Already on GitHub? Sign in to your account

🐛 [Bug] #2881 regression #2991

Open
HolyWu opened this issue Jul 9, 2024 · 8 comments
Open

🐛 [Bug] #2881 regression #2991

HolyWu opened this issue Jul 9, 2024 · 8 comments
Labels
bug Something isn't working

Comments

@HolyWu
Copy link
Contributor

HolyWu commented Jul 9, 2024

Bug Description

Since #2881, if the inference is performed in its own stream, the output randomly becomes all zeros.

cc: @gs-olive

To Reproduce

import torch
import torch.nn as nn
import torch_tensorrt


class MyModule(nn.Module):
    def __init__(self):
        super().__init__()
        self.relu = nn.ReLU()

    def forward(self, x):
        return self.relu(x)


with torch.inference_mode():
    dtype = torch.half
    device = torch.device("cuda", 0)
    model = MyModule().eval().to(device)
    inputs = [torch_tensorrt.Input(shape=(1, 3, 5), dtype=dtype)]
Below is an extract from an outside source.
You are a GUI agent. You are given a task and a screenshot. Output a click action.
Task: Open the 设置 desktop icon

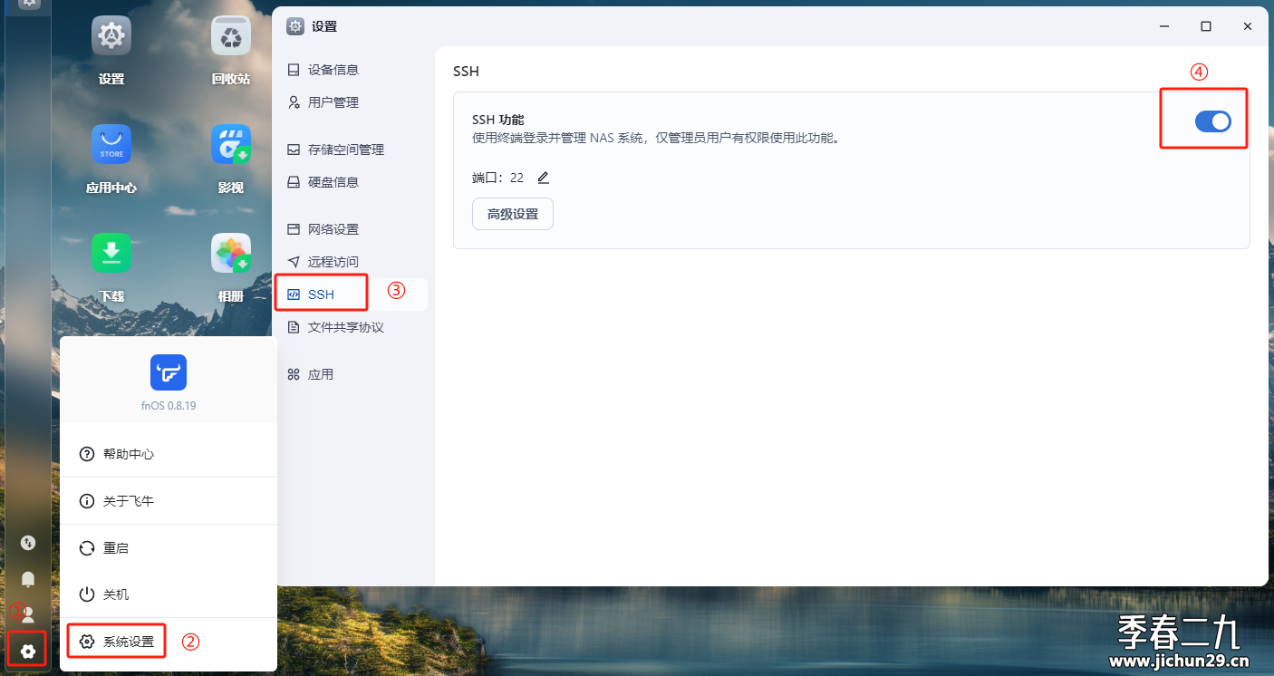[111, 37]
    optimized_model = torch_tensorrt.compile(
        model,
        ir="dynamo",
        inputs=inputs,
        enabled_precisions={dtype},
        min_block_size=1,
        device=device,
    )

    for _ in range(10):
        new_input = torch.randn((1, 3, 5), dtype=dtype, device=device)
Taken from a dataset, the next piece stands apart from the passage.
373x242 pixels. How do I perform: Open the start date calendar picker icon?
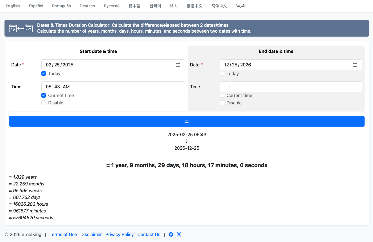[x=178, y=65]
        eager_output = model(new_input)

        stream = torch.cuda.Stream(device=device)
        stream.wait_stream(torch.cuda.current_stream(device=device))
        with torch.cuda.stream(stream):
            trt_output_with_stream = optimized_model(new_input)
        torch.cuda.current_stream(device=device).wait_stream(stream)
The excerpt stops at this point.